The scheduled commencement date of the Lease, subject to the early occupancy provisions in the Lease, is January 1, 2007. The initial term of the Lease is sixty months from the date of commencement, plus the partial month following the date of commencement if such date is not on the first day of a month. The initial base monthly rent under the Lease is $86,457.60. The base monthly rent will be increased to $91,008.00 commencing January 1, 2008, $95,558.40 commencing January 1, 2009, $100,108.80 commencing January 1, 2010 and $104,659.20 commencing January 1, 2011. The Lease required the Registrant to provide the Landlord with a security deposit of $104,659.20 and to prepay $86,457.60 which will be credited toward the initial base monthly rent. The Landlord has agreed to provide the Registrant with an allowance of $1,092,096 for the installation of tenant improvements at the Site and will make available to the Registrant an additional $455,040 for such improvements which, if used, would be amortized and paid by the Registrant as an addition to the base monthly rent.

Subject to the terms and conditions of the Lease, the Registrant or other permitted assignees may renew the Lease for an additional five year term, if the Registrant provides notice to the Landlord of its election to renew the Lease no earlier than 365 days prior to the end of the initial term and no later than 270 days before the end of the initial term.
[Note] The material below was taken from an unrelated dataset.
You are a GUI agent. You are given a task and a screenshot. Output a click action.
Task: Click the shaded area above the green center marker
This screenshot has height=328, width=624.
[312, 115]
The Registrant is leasing the Site for its corporate headquarters. The Registrant expects to move its operations located at its current corporate headquarters to the Site during the Company’s fiscal fourth quarter. The Registrant believes that the Site will provide sufficient executive office space for its anticipated needs during the term of the Lease.

The foregoing summary does not purport to be complete and is qualified in its entirety by reference to the Lease and the exhibits thereto, which are attached as Exhibit 10.1 hereto and incorporated by reference in their entirety herein.
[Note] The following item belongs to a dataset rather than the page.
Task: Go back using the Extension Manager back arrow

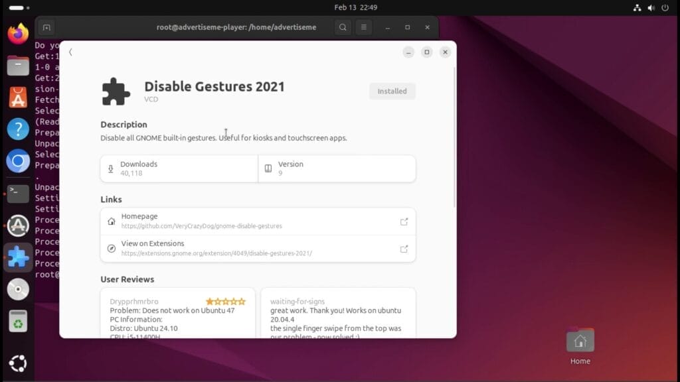Action: tap(71, 52)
Forward-Looking Statements

This Current Report on Form 8-K contains forward-looking statements within the meaning of the federal securities laws and is subject to safe harbors created therein. These forward-looking statements include, but are not limited to, those regarding the Registrant’s expectations regarding the sufficiency of the Site for its corporate headquarters and the timing of the relocation of the Registrant’s corporate headquarters to the Site.
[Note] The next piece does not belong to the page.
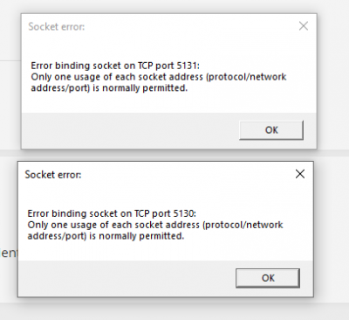
Task: Click blank area above the port 5130 message
Action: point(165,195)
These forward-looking statements are subject to risks and uncertainties that could cause actual results and events to differ materially from those expressed in the forward-looking statements. These risks and uncertainties include, among others, the risk that the Site will not provide sufficient space for the Registrant’s corporate headquarters, the timing of the relocation of the Registrant’s corporate headquarters and the ability of the Registrant to make


appropriate arrangements for such relocation, together with the development generally of the Registrant’s overall strategic objectives and the other risks set forth in the Registrant’s most recent Forms 10-K and 10-Q filed with the Securities and Exchange Commission. The Registrant undertakes no obligation to update any forward-looking statements to reflect new information, events, or circumstances occurring after the date of this Form 8-K.

Item 9.01. Financial Statements and Exhibits

(d) Exhibits.

 

Exhibit No.  

Description

10.1   Lease Agreement and Lease Rider Agreement dated August 28, 2006 between the Registrant and Transamerica Occidental Life Insurance Company.


SIGNATURE

Pursuant to the requirements of the Securities and Exchange Act of 1934, the registrant has duly caused this report to be signed on its behalf by the undersigned hereunto duly authorized.

 

  GENESIS MICROCHIP INC.
Date: September 19, 2006   By:  

/s/ Michael Healy

  Name:   Michael Healy
  Title:   Chief Financial Officer


EXHIBIT INDEX

 

Exhibit No.  

Document

10.1   Lease Agreement and Lease Rider Agreement dated August 28, 2006 between the Registrant and Transamerica Occidental Life Insurance Company.